### WORK INSTRUCTIONS
From the line with "Where should I click to: Expand" through the line with "Given: Click the 'HISTORY'", inclusive, return each line of the data below exactly and leave the rest out.

### SUPPLIED MATERIAL

|---|

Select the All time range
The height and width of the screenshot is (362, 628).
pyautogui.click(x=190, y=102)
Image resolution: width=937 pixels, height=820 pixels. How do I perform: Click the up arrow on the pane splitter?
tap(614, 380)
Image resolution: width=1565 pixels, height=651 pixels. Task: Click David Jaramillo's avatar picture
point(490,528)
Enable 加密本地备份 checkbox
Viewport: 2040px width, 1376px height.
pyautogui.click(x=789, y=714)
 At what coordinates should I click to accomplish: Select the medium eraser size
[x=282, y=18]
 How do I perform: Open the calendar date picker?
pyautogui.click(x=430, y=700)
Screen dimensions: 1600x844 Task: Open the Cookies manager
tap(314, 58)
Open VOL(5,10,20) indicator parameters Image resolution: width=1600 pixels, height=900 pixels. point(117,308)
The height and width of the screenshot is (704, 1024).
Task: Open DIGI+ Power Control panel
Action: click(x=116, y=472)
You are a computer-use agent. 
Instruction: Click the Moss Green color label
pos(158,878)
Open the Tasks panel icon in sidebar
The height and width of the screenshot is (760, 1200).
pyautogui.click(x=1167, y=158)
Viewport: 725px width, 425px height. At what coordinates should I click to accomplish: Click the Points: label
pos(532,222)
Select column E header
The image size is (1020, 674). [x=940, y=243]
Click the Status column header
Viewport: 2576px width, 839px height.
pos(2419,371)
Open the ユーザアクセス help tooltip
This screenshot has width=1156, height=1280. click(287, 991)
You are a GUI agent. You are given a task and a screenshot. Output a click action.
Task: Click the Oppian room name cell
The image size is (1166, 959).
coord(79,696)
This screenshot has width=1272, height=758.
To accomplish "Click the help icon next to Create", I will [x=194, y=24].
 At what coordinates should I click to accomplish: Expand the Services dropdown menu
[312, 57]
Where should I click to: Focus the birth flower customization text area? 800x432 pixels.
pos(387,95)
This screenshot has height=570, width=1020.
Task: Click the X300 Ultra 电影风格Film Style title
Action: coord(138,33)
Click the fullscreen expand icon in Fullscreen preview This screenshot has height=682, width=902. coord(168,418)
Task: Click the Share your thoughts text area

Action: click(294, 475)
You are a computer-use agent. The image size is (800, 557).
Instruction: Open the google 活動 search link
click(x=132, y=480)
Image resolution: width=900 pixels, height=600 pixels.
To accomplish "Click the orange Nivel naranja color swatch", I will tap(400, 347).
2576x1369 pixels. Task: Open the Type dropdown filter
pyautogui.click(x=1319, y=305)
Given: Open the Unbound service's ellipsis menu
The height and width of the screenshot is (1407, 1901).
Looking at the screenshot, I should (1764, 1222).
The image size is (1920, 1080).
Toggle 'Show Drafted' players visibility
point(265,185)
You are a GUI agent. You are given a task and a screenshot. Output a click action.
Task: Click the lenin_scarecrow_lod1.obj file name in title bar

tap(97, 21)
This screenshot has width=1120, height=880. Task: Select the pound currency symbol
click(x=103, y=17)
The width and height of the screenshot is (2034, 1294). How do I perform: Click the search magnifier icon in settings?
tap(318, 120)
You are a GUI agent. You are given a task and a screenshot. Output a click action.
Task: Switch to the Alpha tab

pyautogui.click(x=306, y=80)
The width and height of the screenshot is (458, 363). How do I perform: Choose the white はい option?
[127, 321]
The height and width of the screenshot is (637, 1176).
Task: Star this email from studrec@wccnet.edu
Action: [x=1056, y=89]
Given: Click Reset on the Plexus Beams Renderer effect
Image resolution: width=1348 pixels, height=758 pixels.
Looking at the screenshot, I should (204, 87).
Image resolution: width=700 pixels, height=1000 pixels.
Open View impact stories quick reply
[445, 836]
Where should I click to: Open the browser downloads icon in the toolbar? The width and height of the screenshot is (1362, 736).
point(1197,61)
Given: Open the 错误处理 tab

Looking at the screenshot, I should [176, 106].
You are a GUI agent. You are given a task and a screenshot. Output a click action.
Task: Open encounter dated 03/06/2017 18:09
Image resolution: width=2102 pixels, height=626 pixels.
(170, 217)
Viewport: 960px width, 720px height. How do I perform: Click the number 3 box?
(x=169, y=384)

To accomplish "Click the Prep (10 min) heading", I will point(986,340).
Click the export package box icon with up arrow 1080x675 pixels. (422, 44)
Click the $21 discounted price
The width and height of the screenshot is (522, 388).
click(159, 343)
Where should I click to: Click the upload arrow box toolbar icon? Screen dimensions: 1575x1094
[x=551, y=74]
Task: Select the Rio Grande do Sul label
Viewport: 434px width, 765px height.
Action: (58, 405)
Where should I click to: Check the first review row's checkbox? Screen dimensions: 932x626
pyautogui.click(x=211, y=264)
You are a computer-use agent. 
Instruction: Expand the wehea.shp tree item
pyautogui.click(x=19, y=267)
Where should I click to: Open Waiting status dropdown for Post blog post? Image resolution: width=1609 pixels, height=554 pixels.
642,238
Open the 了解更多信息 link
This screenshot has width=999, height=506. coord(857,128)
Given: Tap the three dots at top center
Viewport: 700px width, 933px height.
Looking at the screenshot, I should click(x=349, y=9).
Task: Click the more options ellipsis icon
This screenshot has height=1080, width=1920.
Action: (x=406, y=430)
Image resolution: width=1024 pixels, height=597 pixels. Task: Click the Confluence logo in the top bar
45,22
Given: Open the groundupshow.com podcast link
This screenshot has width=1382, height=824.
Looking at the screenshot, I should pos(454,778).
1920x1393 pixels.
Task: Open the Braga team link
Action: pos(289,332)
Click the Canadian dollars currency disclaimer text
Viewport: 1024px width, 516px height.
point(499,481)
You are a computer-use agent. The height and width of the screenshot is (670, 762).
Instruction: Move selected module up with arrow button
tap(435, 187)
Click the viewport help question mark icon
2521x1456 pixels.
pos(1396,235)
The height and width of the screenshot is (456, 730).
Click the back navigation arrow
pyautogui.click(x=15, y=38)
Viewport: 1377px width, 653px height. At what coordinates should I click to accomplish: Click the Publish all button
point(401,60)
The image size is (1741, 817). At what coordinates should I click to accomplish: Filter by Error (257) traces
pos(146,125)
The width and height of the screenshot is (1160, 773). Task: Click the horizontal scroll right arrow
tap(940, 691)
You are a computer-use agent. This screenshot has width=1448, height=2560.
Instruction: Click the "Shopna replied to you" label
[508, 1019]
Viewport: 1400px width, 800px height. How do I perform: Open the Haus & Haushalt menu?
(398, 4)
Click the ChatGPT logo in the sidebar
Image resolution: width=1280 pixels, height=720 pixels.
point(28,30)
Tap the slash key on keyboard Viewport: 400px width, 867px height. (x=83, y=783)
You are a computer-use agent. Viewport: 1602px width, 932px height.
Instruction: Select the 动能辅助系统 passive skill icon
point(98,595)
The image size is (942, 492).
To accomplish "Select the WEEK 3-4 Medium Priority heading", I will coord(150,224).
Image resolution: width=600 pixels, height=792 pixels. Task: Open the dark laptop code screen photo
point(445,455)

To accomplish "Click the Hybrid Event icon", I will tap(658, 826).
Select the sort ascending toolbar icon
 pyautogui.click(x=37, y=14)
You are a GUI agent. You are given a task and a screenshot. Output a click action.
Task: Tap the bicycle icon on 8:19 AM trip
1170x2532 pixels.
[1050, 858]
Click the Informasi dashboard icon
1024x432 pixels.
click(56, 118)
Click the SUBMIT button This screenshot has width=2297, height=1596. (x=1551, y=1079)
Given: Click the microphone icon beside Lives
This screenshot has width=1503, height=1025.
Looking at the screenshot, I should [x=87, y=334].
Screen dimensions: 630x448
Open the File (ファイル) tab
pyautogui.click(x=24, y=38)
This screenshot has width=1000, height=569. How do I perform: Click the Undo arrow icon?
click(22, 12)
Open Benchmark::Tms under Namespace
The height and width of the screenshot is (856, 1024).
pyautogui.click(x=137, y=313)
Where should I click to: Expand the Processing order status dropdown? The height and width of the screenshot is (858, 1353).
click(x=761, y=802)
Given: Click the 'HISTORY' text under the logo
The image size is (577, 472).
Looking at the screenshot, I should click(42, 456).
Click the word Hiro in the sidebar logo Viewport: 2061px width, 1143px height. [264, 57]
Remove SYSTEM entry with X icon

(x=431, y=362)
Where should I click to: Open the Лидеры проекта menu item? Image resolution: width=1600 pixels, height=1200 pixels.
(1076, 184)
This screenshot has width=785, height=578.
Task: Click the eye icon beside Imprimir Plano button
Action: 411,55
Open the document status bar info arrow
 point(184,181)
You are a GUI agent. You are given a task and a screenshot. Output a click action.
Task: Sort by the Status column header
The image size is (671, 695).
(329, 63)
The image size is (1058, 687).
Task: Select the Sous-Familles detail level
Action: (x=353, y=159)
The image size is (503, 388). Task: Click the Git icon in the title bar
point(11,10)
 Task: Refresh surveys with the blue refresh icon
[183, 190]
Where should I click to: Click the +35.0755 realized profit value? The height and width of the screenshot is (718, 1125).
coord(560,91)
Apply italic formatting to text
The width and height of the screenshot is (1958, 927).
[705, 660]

|---|

### ANSWER SECTION
Where should I click to: Expand the Processing order status dropdown? The height and width of the screenshot is (858, 1353).
click(x=761, y=802)
Given: Click the 'HISTORY' text under the logo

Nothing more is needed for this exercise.